Collected data entries

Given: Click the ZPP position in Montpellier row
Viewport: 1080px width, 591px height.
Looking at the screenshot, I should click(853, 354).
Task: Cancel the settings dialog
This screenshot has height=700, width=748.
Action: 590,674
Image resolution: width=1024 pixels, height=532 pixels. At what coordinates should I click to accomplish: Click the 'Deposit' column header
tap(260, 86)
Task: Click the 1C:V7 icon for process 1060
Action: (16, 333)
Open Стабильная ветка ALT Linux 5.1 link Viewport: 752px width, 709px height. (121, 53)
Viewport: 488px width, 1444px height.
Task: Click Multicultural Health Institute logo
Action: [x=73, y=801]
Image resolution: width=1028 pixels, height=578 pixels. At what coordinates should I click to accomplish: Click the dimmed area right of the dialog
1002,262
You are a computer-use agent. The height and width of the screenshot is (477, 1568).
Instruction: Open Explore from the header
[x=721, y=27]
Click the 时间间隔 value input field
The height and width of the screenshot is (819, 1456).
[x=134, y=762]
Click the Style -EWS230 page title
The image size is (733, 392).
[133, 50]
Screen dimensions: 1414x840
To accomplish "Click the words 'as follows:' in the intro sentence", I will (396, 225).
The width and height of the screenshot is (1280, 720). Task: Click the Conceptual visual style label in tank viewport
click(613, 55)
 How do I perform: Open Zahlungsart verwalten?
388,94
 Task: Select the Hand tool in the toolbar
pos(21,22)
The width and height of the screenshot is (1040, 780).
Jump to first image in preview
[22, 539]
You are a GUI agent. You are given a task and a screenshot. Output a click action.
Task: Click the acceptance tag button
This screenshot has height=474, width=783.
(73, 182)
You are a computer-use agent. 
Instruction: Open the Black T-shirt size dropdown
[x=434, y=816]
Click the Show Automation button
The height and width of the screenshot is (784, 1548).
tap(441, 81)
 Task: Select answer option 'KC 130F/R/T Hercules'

Problem -
Search the data for the string "button". List each line that has it.

Result of the exercise -
Task: Click the acceptance tag button
Click the Show Automation button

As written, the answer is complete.